A security researcher has discovered yet another zero-day vulnerability in Microsoft Windows that allows a user to read in unauthorized locations.
The security researcher, known as SandboxEscaper on Twitter, has released details about the vulnerability that affects ReadFile.exe. The file allows reading data from specific locations.
The same researcher previously disclosed exploits for two other zero-day Windows vulnerabilities. After the exposure, all users were vulnerable to being hacked until Microsoft released a patch.
This new vulnerability could allow a low-privileged user to read the content of any file on a targeted computer. This should only be possible with administrator-level privileges.
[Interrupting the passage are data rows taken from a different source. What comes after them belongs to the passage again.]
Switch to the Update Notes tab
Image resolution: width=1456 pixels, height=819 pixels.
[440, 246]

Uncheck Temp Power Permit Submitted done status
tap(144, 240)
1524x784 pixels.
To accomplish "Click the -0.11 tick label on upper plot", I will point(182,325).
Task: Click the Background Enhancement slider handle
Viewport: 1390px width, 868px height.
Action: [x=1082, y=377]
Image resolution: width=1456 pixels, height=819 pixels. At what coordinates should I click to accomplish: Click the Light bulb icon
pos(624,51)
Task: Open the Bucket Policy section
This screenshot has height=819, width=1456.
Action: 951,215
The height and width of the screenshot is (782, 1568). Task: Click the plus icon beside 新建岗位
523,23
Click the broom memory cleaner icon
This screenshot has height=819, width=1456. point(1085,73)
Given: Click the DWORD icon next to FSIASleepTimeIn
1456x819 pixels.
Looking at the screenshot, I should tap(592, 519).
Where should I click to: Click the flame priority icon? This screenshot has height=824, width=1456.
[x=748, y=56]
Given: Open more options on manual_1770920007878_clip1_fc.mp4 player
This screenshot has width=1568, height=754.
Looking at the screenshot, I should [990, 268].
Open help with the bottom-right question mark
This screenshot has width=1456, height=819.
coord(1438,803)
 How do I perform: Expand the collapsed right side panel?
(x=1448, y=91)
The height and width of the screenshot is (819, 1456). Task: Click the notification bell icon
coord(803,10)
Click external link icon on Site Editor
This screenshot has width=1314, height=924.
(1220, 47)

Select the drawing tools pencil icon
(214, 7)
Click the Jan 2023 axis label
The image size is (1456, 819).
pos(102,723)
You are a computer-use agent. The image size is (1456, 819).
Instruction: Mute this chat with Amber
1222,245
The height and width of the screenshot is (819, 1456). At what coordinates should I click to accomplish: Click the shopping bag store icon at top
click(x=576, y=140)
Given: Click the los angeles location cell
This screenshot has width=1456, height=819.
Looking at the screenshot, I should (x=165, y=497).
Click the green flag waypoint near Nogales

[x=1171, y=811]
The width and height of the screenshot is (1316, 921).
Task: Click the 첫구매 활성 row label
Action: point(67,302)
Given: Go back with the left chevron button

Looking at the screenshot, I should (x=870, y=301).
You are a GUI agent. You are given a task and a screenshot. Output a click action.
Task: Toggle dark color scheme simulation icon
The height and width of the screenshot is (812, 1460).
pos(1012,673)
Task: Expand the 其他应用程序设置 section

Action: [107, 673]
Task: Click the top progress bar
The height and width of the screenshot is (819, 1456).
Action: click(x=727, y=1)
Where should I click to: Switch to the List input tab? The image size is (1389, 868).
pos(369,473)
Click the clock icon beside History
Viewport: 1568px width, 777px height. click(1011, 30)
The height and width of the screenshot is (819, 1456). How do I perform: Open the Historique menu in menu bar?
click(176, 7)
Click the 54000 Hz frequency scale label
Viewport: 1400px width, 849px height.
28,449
The vulnerability resides in the ” “MsiAdvertiseProduct” Windows function. “MsiAdvertiseProduct” is responsible for generating “an advertise script or advertises a product to the computer and enables the installer to write to a script the registry and shortcut information used to assign or publish a product.”
According to SandboxEscaper, the function can be used to force an installer service into making a copy of any file as SYSTEM privileges and read its corresponding content. This is known as an arbitrary file read vulnerability and is allowed to occur due to improper validation.
“Even without an enumeration vector, this is still bad news, because a lot of document software, like office, will actually keep files in static locations that contain the full path and file names of recently opened documents..,”
“Thus by reading files like this, you can get filenames of documents created by other users.. the filesystem is a spiderweb and references to user-created files can be found everywhere.. so not having an enumeration bug is not that big of a deal.”
This is the third zero-day Microsoft Windows vulnerability released in the last four months, which isn’t good news for Microsoft, and many people will be wondering how many more are to come.